Study design and recruitment

An initial baseline examination (T0) in the context of the abovementioned IDEFICS study—the data of which were not used for this study as use of NUS was not recorded—took place from 2007 to 2008, followed by a first follow-up examination (T1) from 2009 to 2010, in at least two local not randomly selected communities per country. All children aged 2–9 years attending kindergarten and elementary school had been eligible. As part of the subsequent I.Family study—which provided the data for this study—children who participated in T0 and/or T1 of IDEFICS (hereafter referred to as index children), as well as their parents and siblings, were invited for a second follow-up. Thus, between 2013 and 2014, data were provided from 6167 families. For the present cross-sectional analysis, all 5- to 17-year olds were eligible and we selected one member from each family using an algorithm described under the “Exclusion Criteria” section.

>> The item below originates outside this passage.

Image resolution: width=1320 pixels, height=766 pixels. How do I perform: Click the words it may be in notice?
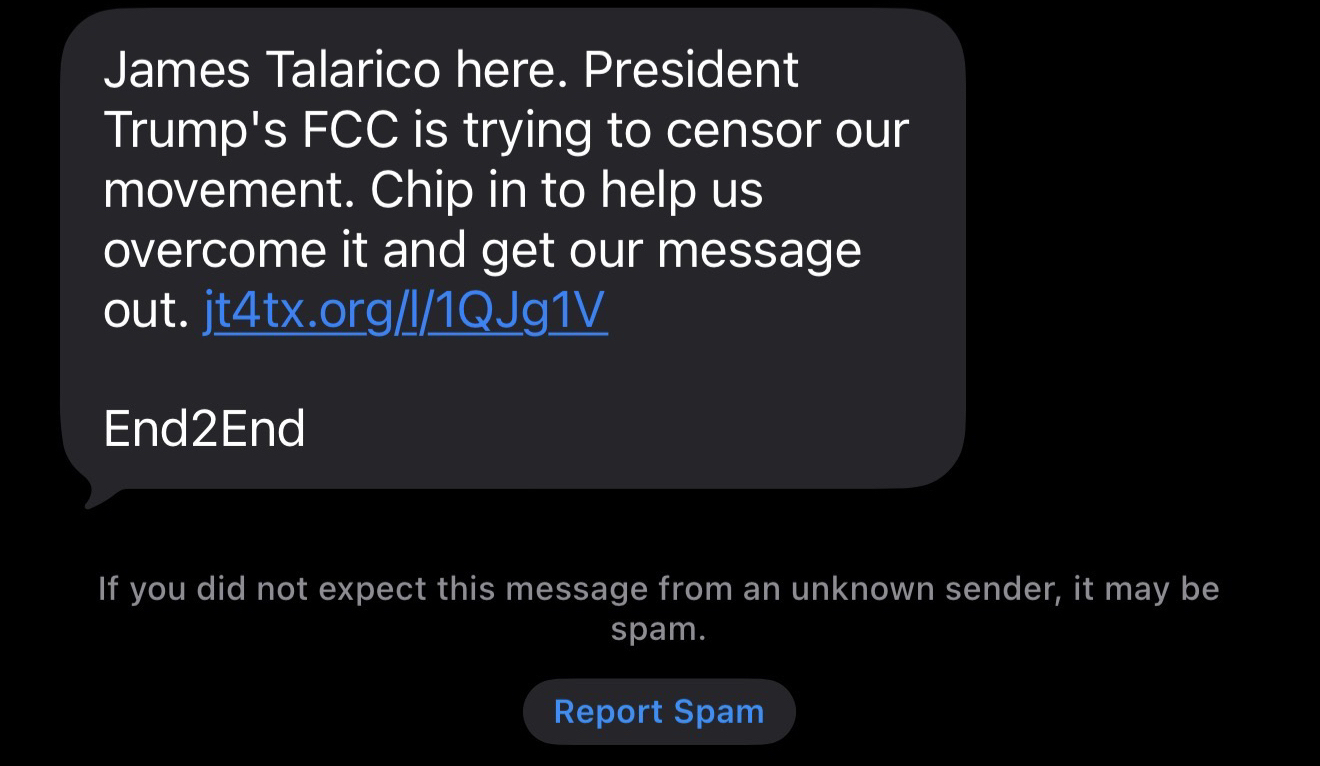click(1146, 589)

General information about the respondent or the family such as sociodemographic characteristics was given by at least one parent or legal guardian. Information on the medical history of the participants, including diseases, drug use, and the intake of NUS, was obtained from at least one parent living in the main household using a computer-assisted personal or telephone interview.

Study measures

Participants were categorized as having ADHD depending on a parent-reported diagnosis and/or use of any of the following ADHD-approved medications: methylphenidate, atomoxetine, amphetamine, dexamphetamine, lisdexamfetamine. Centrally acting alpha-agonists (clonidine or guanfacine) were not approved for ADHD in Europe during the study years. Details about the diagnosis, drug use, and use of NUS within the last 14 days were collected using a questionnaire about chronic diseases diagnosed in the individual participant. A subject with ADHD was categorized as “medicated” if at least one of the abovementioned ADHD-approved medications had been used.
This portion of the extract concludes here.